According to a scholiast to the extant Ploutos, dated to 388 B.C., an earlier version of the play was pro­duced in 408 B.C. Judging by the scholia and the lexicog­raphers, differences between the two versions were small, yet the second version also manifests some deviations from the pattern of comedies written by Aristophanes in the last quarter of the fifth century B.C. Despite the structural and thematic variations, however, I argue that the extant Ploutos may have been no less suited to the economic and even political situation of 408 than to that of 388 B.C, since it seems to reflect late fifth-century concerns and tensions. In order to explore this line of inquiry, I discuss two interconnecting themes in the play, whose relevance to the political and social circumstances of late fifth-century Athens has been overlooked in modern scholarship.


The first theme is the positive/negative effects of wealth upon society—a theme popular with many poets, dramatists and philosophers. The other theme is the contrast between a peaceful and idle life, far from political activity and devoid of reciprocal relations, and a life full of toil, politics, and wealth attained through work. In Greek tradition, the idea of peaceful and idle life—made possible by spontaneously produced wealth—was depicted in the myth of the Golden Age, or ‘the life under Kronos’ that also developed as one of the theories of human degeneration and, eventually, was connected with the term physis, which became more and more prominent in philosophical writings. Alongside and contrary to these myths and theories there developed the myth of the culture hero, who taught men crafts, language and laws. This myth led to the devel­opment of a theory, according to which human society evolved through the growth of technology and social organisation.
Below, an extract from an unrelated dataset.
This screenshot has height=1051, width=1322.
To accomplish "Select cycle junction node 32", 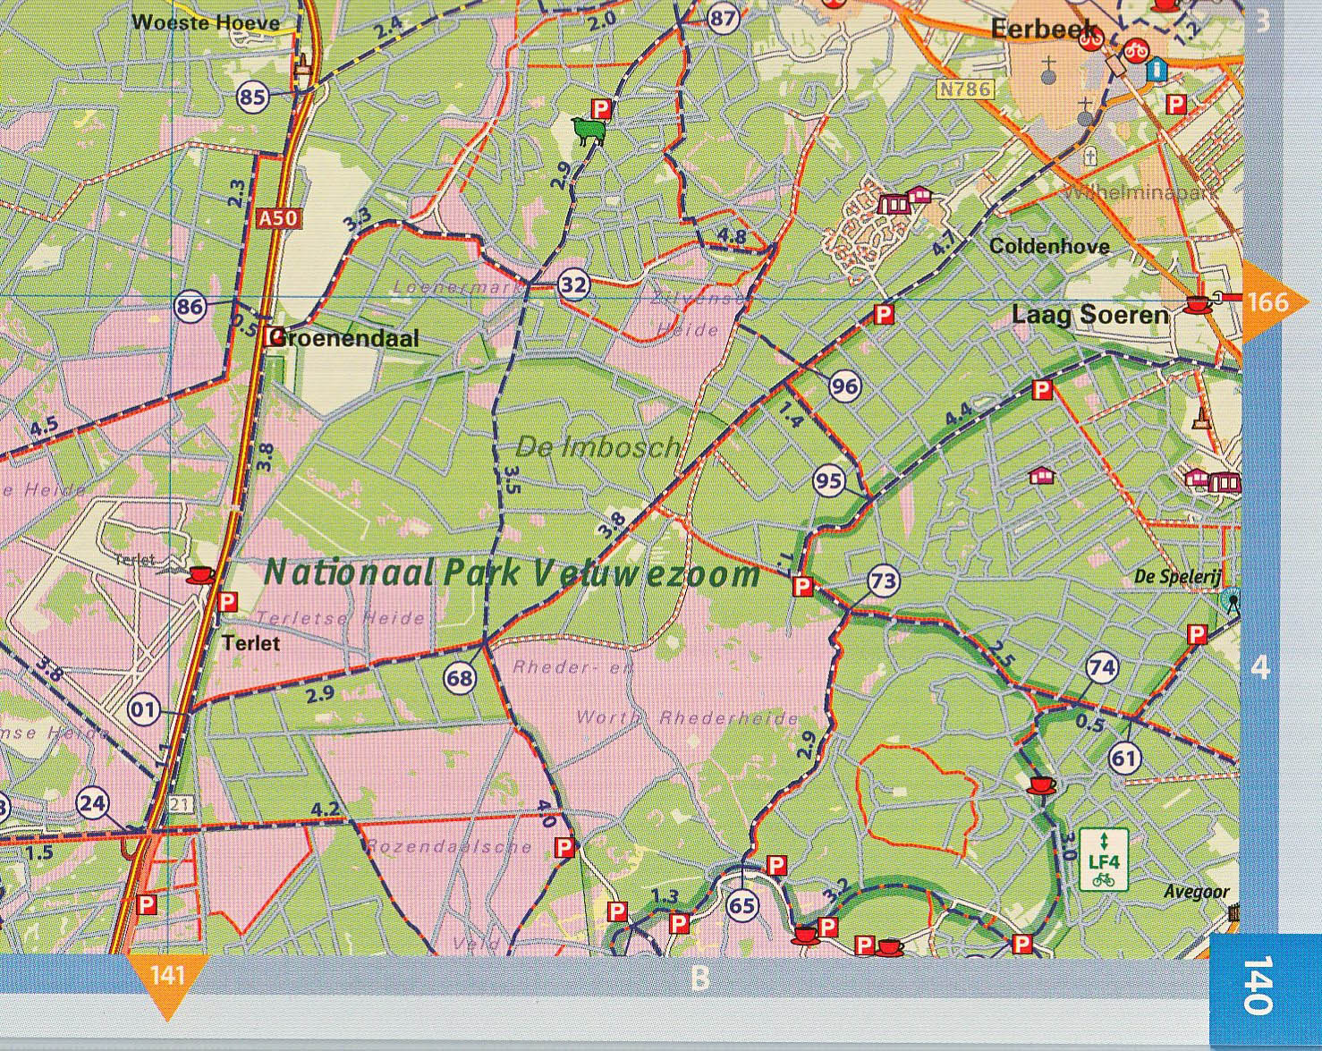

By the late fifth century Β.C., discussions of these themes already formed a long tradition and were also popular in comedy. Moreover, in 408 B.C., the memory of the first oligarchic revolution was still fresh and the political debates still raged. The combination in Ploutos of these themes and their association with contemporary philo­sophical and political debates seem much more suited to a comedy of the late fifth cen­tury than to the political, social, and even economic conditions of 388 Β.C. It is therefore suggested that the first Ploutos was a satirical attack on oligar­chic schemes and sophistic theories, and that the plot of the extant version was to a large extent identical to the first version, except for structural changes and some allusions to contemporary events and persons.